Wie zwei Teenager bei einer Pyjama-Party saßen wir auf dem Bett und knautschten Kissen und Decke vor uns zusammen. Wir saßen hier schon ewig nebeneinander und unterhielten uns. Wir waren absolut auf einer Wellenlänge. Vielleicht war es auch einfach unsere missliche Lage, die uns so sehr zusammenschweißte. Minho schaute auf seine Armbanduhr und erklärte mir, dass er langsam gehen müsste, damit niemand skeptisch wurde. Ich bedankte mich bei ihm für alles, was er bisher für mich getan hatte und winkte ihm kurz zum Abschied. Dann schloss die Tür sich und ich hörte, wie er die Tür von außen verriegelte. Tatsächlich wurde ich dadurch etwas ruhiger, denn es konnte nicht einfach so jemand zu mir reinkommen. Zumindest ging ich davon aus. Ich verbrachte noch viele Stunden damit, mir auszudenken, wie die WG von Minho und mir aussehen würde, wenn wir unseren Plan wirklich in die Tat umsetzten konnten. Wir würden bestimmt beste Freunde werden, wir verstanden uns jetzt schon mehr als nur gut. Quietschend öffnete sich die Tür meines Zimmers und ich sah, wie sich lange Fingernägel durch den Spalt schoben und ein leises Klicken auf der Tür von sich gaben. Ihre bernsteinfarbenen Augen schienen durch die Dunkelheit und die Tür schob sich weiter auf. Die untere Hälfte ihres Gesichts hing in Fetzen und sie kam langsam zu mir gekrochen. Anstelle ihrer Beine zog sie ihre blutenden Gedärme hinter sich über den Boden.

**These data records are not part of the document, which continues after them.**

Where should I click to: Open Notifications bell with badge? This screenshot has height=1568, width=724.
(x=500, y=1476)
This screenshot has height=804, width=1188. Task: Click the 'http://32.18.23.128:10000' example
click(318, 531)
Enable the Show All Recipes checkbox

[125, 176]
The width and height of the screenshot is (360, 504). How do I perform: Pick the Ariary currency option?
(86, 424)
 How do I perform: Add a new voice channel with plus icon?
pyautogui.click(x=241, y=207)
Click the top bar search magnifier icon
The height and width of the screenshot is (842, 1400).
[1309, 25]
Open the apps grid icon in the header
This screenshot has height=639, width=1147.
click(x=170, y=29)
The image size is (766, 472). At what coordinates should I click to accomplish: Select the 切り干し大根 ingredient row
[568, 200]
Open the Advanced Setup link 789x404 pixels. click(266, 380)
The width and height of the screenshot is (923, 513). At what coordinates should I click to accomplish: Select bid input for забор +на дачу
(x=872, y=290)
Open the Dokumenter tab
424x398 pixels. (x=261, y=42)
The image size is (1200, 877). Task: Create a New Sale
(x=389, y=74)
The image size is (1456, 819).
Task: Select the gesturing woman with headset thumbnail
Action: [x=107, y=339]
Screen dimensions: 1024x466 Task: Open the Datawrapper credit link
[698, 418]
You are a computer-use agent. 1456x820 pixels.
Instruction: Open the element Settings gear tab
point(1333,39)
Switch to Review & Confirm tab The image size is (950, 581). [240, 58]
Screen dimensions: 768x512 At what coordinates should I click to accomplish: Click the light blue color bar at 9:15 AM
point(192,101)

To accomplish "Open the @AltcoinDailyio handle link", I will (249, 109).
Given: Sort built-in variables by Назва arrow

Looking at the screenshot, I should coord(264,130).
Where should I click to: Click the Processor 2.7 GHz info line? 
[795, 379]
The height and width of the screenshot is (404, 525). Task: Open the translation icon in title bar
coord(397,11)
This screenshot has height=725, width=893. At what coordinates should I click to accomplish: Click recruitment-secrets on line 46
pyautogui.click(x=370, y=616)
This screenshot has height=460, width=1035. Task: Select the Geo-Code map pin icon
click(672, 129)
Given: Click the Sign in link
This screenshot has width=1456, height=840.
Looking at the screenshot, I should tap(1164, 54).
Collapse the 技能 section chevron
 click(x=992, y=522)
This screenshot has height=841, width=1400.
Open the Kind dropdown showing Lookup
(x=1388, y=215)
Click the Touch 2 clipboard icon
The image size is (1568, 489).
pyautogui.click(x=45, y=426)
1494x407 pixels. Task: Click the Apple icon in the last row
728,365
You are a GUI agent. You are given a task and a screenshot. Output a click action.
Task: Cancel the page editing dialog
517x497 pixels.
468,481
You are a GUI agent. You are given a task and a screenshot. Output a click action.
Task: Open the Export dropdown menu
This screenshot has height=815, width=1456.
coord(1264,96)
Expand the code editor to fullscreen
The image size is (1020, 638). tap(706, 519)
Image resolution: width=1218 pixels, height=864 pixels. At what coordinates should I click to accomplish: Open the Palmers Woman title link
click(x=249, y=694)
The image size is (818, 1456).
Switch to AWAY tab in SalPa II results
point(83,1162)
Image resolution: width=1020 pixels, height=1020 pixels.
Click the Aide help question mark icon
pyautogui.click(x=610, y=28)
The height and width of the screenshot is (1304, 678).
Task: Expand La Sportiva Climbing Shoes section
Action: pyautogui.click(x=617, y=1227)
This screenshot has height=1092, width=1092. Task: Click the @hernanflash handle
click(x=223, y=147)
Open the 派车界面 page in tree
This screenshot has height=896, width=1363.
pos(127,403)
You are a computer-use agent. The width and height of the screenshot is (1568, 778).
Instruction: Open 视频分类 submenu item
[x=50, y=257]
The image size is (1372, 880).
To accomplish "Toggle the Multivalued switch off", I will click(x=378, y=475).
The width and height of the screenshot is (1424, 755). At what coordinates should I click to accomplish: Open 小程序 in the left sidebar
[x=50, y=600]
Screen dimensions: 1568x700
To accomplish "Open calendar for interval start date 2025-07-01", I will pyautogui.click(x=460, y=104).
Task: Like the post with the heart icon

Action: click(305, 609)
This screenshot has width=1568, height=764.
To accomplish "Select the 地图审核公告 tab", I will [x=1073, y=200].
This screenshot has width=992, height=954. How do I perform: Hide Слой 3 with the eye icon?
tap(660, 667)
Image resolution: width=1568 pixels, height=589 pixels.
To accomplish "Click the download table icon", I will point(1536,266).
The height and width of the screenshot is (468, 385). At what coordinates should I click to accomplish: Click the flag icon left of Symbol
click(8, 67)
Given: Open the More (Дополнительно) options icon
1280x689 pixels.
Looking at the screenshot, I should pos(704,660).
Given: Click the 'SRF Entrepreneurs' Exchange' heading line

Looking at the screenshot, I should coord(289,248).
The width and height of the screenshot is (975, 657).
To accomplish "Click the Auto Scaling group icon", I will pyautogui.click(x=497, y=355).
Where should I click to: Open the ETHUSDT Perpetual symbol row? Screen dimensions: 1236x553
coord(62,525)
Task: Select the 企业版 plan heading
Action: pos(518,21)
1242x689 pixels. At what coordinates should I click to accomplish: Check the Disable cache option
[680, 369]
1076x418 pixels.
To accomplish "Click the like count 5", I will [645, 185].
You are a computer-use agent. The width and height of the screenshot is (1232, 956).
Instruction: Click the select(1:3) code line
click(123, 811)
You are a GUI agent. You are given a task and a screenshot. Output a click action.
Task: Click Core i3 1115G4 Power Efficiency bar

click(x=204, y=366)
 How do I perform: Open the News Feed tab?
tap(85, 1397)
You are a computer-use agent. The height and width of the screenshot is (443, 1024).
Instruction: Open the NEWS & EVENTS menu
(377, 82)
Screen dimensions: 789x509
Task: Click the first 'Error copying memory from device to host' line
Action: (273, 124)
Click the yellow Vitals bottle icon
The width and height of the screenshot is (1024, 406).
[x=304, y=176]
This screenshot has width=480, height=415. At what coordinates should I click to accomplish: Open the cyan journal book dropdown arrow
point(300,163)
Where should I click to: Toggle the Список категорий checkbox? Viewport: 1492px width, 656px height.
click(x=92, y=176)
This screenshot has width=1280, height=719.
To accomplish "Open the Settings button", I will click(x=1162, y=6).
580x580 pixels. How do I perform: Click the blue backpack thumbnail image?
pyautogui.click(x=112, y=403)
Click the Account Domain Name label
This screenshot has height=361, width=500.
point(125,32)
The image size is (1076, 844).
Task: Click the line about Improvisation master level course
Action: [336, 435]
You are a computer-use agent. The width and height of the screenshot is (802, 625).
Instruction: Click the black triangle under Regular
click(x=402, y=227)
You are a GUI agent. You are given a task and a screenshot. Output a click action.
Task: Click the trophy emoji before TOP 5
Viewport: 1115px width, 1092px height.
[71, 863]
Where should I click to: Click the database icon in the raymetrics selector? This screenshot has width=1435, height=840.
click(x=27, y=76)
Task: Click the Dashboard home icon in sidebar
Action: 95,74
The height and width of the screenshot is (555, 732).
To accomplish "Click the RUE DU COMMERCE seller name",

Sie kroch weiter zu mir und ich drückte mich fest in die Drähte, die über meinen Körper gespannt waren, sodass sie anfingen, sich in mein Fleisch zu schneiden. Ihre Hand ragte über den Rand des Bettes und sie packte mein Fußgelenk, an dem sie sich nach oben zog. Blut und Teile ihrer Eingeweide verteilten sich auf meinem Bein und sie zog sich näher und näher an mein Gesicht. Mit ihren blutverschmierten Händen griff sie nach meinem Geweih und drückte daran meinen Kopf nach hinten. Ihre kalte Zunge legte sich an meinen Hals und hinterließ eine nasskalte Spur.